Chaque État membre reconnaît
les diplômes, certificats et autres titres délivrés aux
ressortissants des États membres par les autres États membres
conformément à l'article 23 et énumérés à l'article 3, en leur
donnant, en ce qui concerne l'accès aux activités du médecin
et l'exercice de celles-ci, le même effet sur son territoire
qu'aux diplômes, certificats et autres titres qu'il délivre.
Article 3
Les diplômes, certificats et autres
titres visés à l'article 2 sont:
en Belgique:
diplôme légal de docteur en médecine, chirurgie et
accouchements/wettelijk diploma van doctor in de genees-,
heel- en verloskunde, délivré par les facultés de médecine des
universités ou par le jury central ou les jurys d'État de
l'enseignement universitaire;
au Danemark:
«bevis
for bestaaet laegevidenskabelig embedseksamen» (diplôme légal
de médecin), délivré par la faculté de médecine d'une
université, ainsi que «dokumentation for gennemfoert praktisk
uddannelse» (certificat de stage), établi par les autorités
compétentes des services de santé;
en Allemagne:
«Zeugnis ueber die aerztliche Staatspruefung» (certificat
d'examen d'État de médecin), délivré par les autorités
compétentes, et «Zeugnis ueber die Vorbereitungszeit als
Medizinalassistent» (certificat sanctionnant l'accomplissement
de la période préparatoire comme assistant médical), dans la
mesure où la législation allemande prévoit encore l'existence
d'une telle période pour compléter la formation médicale;
«Zeugnis ueber die aerztliche Staatspruefung»
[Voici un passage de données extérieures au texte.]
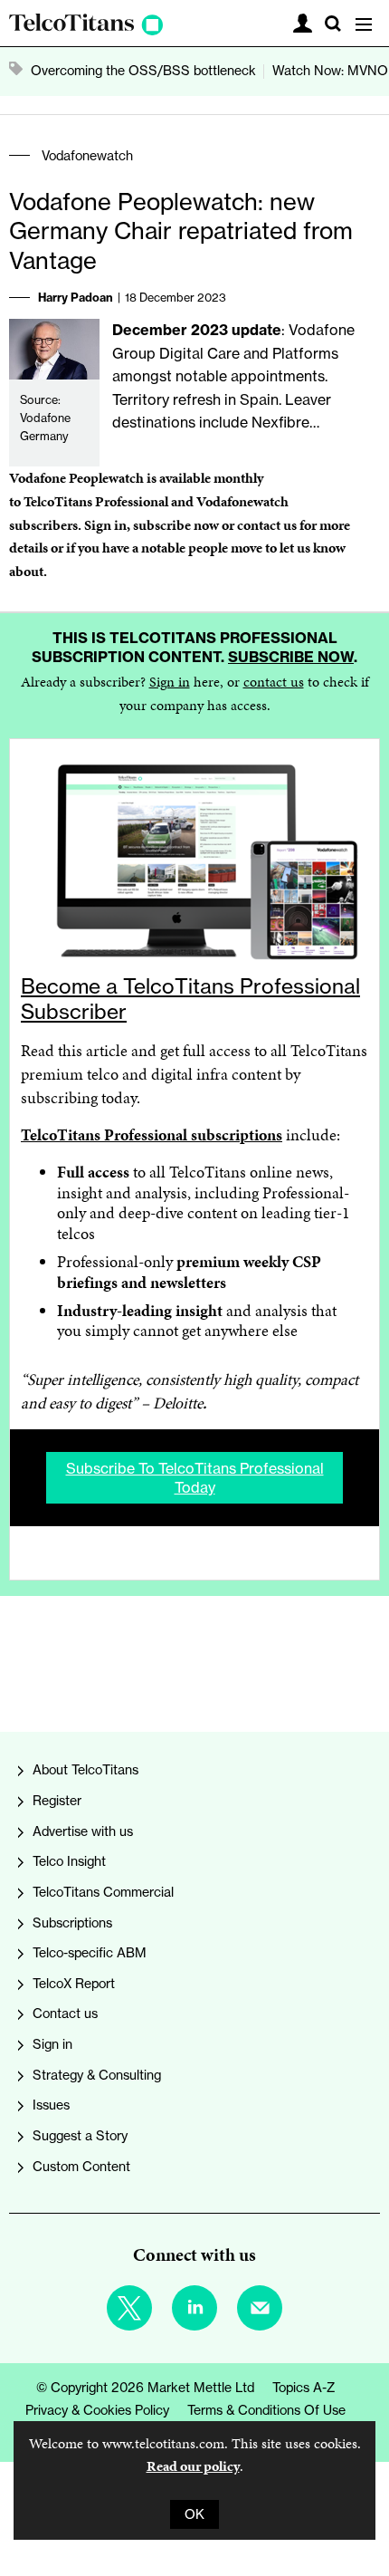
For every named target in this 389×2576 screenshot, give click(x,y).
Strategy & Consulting (97, 2075)
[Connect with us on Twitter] (129, 2307)
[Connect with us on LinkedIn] (194, 2307)
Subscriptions (72, 1923)
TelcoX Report (74, 1983)
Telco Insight (69, 1861)
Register (57, 1801)
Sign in (105, 524)
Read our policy (193, 2466)
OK (194, 2514)
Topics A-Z (304, 2387)
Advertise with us (83, 1831)
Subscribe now (291, 657)
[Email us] (259, 2307)
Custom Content (81, 2166)
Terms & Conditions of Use (266, 2410)
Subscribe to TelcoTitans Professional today (195, 1477)
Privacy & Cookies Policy (97, 2410)
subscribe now (176, 524)
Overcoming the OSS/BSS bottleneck (143, 70)
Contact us (65, 2013)
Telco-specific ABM (90, 1953)
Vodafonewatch (87, 156)
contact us (273, 681)
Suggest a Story (80, 2136)
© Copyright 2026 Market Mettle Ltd (145, 2387)
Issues (51, 2105)
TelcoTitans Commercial (103, 1892)
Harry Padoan (75, 297)
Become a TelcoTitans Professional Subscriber (190, 999)
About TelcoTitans (85, 1770)
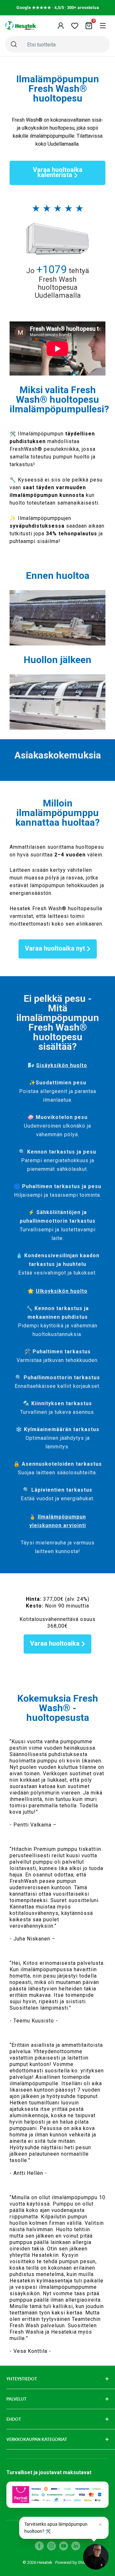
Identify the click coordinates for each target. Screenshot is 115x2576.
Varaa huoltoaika (55, 1643)
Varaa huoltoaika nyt (55, 948)
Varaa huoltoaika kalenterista (57, 172)
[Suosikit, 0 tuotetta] (75, 26)
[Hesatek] (20, 25)
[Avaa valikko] (103, 26)
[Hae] (13, 44)
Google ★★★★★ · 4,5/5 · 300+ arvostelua (57, 7)
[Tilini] (61, 26)
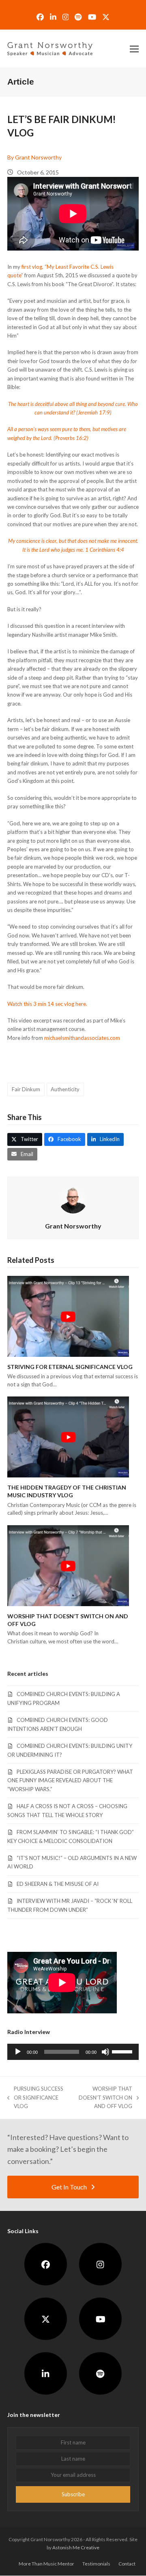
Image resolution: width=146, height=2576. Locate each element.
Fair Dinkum (26, 1089)
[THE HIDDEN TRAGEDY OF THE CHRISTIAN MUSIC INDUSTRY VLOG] (68, 1436)
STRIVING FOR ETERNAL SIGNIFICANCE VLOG (70, 1366)
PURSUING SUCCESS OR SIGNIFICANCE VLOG (35, 2098)
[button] (134, 48)
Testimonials (96, 2564)
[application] (73, 2052)
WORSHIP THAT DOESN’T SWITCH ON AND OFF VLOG (101, 2098)
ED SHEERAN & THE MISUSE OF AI (58, 1884)
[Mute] (105, 2052)
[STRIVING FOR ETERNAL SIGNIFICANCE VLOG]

(certificat d'examen d'État de médecin), délivré par les
autorités compétentes après le 30 juin 1988, et l'attestation
certifiant l'exercice de l'activité de médecin au cours d'une
période de stage «Arzt im Praktikum»;
en Grèce:
«Ptychio Iatrikis» (licence en médecine), délivrée par:
la faculté de médecine d'une université ou
par la
faculté des sciences de la santé, département de médecine,
d'une université;
en Espagne:
«Titulo de Licenciado
en Medicina y Cirugia» (titre de licencié en médecine et
chirurgie), délivré par le ministère de l'éducation et de la
science ou le recteur d'une université;
en France:
«diplôme d'État de docteur en médecine», délivré par
les facultés de médecine ou les facultés mixtes de médecine et
de pharmacie des universités ou par les universités;
«diplôme d'université de docteur en médecine», dans la mesure
où celui-ci sanctionne le même cycle de formation que celui
prévu pour le diplôme d'État de docteur en médecine;
en
Irlande:
«primary qualification» (certificat sanctionnant
les connaissances de base), délivré en Irlande après le
passage d'un examen qualifiant tenu devant un jury compétent,
et un certificat portant sur l'expérience acquise, délivré par
le même jury, et qui autorisent l'enregistrement en tant que
«fully registered medical practitioner» (médecin généraliste);
en Italie:
«diploma di laurea in medicina e
chirurgia» (diplôme de lauréat en médecine et chirurgie),
délivré par l'université et accompagné du «diploma di
abilitazione all'esercizio della medicina e chirurgia»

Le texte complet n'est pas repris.